Antibiotic resistance may claim 10 million lives yearly by 2025: WAP

World Animal Protection (WAP), an international organisation, says no fewer than 10 million people could die globally each year from infections that cannot be treated by antibiotics by 2050.
The research and planning manager at WAP, Patrick Mvinde, made this known in Abuja at a workshop organised for journalists on Thursday.
The theme of the workshop was “Implication of Industrial Animal Farming in Nigeria”, organised by the Health of Mother Earth Foundation (HOMEF), a Civil Society Organisation (CSO).
The researcher said that currently, 1.27 million people die annually from infections that antibiotics cannot treat.
He blamed the situation on industrial farming, a system in which many animals are raised in highly intensive methods, confined and overcrowded under very controlled conditions.

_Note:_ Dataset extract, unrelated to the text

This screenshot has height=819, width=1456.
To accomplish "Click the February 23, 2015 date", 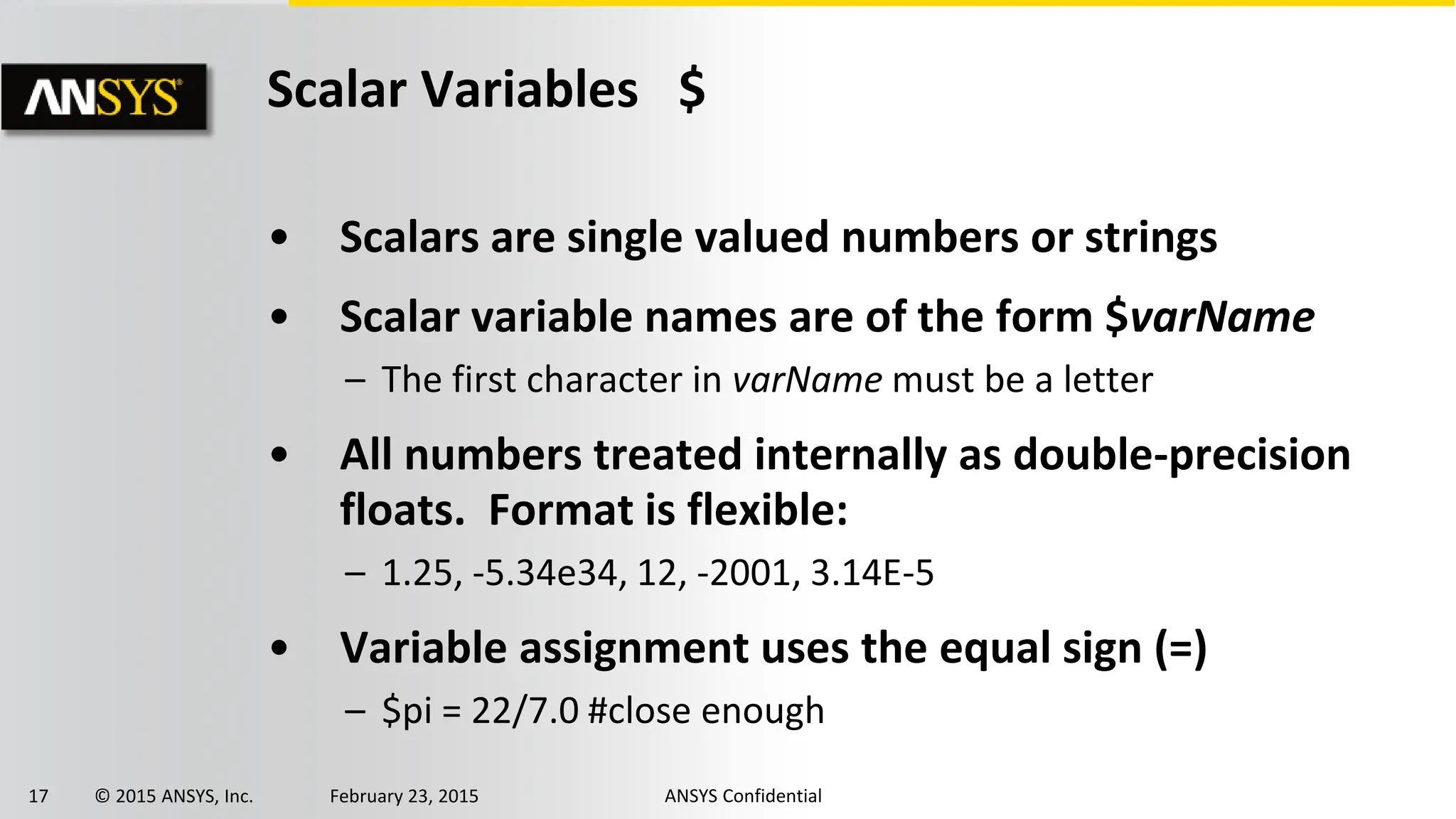I will click(404, 796).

He explained that the system caused suffering for animals, saying that of the 80 billion animals raised, 75 per cent, mostly chickens, pigs and cattle, were in such systems.
“Lack of space leads to stress, deformities, movement problems; due to genetic selection, market weight is attained in as few as 40 days (Broiler).
“The increased weight gain strains key organs such as the heart and lungs, which cause severe joint pains and movement problems,” he said.
According to Mr Mvinde, three-quarters of all antibiotics used in the world are used in farming, especially in factory farming, also referred to as industrial farming.
The veterinary expert said that the residue of the antibiotics used in farming often ends up in the consumers and in the environment, which causes antibiotic resistance in humans.
He said that Avian Influenza, Swine flu and other zoonotic diseases were typically associated with factory farming and that COVID was a trend of emerging zoonosis.
Zoonotic diseases are diseases that can be transmitted from animals to humans.
Mr Mvinde warned that rather than embracing industrial farming, smallholder farmers should be supported to attain food sovereignty as well as sustainable environmental and human health.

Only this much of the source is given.